Planeta – Como será o processo de elevação do nível do mar?
W.W. – Pode levar centenas de anos até se completar. Isso se deve, em parte, ao lento aquecimento dos oceanos. Ao aquecer, ele se expande e isto não acontece de um dia para o outro. Provavelmente os oceanos são os principais agentes do aumento de temperatura na Terra. Mas de que forma este processo acontece ainda não conseguimos revelar. Mas é um processo natural e não podemos evitá-lo. Mesmo se os países deixassem hoje de emitir gases do efeito estufa, a liberação de calor pelos oceanos ainda pode durar 100 anos, como reflexo do que foi emitido até então. Estima-se um aquecimento médio da temperatura da Terra entre 2° C a 3° C. Embora ainda não se tenha um senso comum, alguns cientistas estimam que este aumento de temperatura se dará por volta de 2050.
Planeta – O que pode ser feito para evitar o efeito estufa?
W.W. -Nada pode ser feito. Até porque, no momento, ninguém vai parar de consumir combustível fóssil, assim como as queimadas não vão parar nos países que a utilizam. Portanto, não há chance de se interromper a emissão de gases poluentes para a atmosfera. Assim que nossas reservas de combustível fóssil se esgotarem, a quantidade de CO2 chegará ao máximo e levará aproximadamente mil anos para se dissipar. Caberá aos oceanos absorver o CO2.
Missão Espacial da NASA Permitirá Entender o Aquecimento do Planeta
Planeta – O que o Sr. acha de utilizarmos fontes alternativas de energia para amenizar o problema?
W.W. – Sou totalmente a favor do desenvolvimento de novas fontes renováveis de energia, como o Brasil fez com o álcool. A energia solar e o uso do hidrogênio como fonte energética também podem ser ótimas opções. É uma pena que não tenhamos insistido nesse caminho nos anos 70 – década em que os países produtores de petróleo aumentaram os preços do produto, desencadeando uma crise econômica mundial. Como mais tarde a gasolina voltou a ficar barata, não houve mais o interesse em se fazer investimentos nesse setor. O governo Reagan praticamente paralisou as pesquisas nesse sentido.
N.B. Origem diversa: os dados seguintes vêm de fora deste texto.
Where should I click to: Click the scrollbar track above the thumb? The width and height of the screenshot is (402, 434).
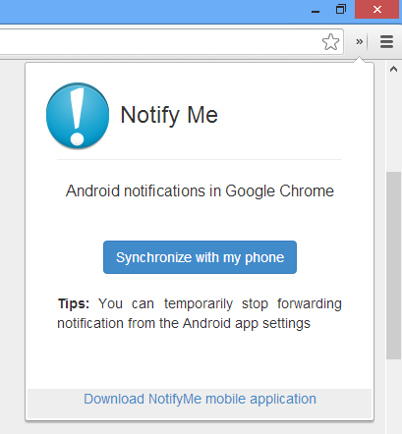pyautogui.click(x=393, y=123)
Planeta – Quais são os objetivos da missão espacial que lançará a AM -1?
W.W. – A plataforma AM -1 será lançada em junho de 1999. Ela nos permitirá entender melhor o processo de aquecimento global. Poderemos desenvolver modelos de mudanças climáticas mais eficientes. O objetivo é acrescentar mais dados para o aperfeiçoamento dos modelos climáticos, como a influência das plantas e das nuvens no aquecimento global e do aerosol, que são partículas sólidas em suspensão no ar, um fenômeno sobre o qual conhecemos muito pouco. O aerosol pode esfriar a temperatura na Terra.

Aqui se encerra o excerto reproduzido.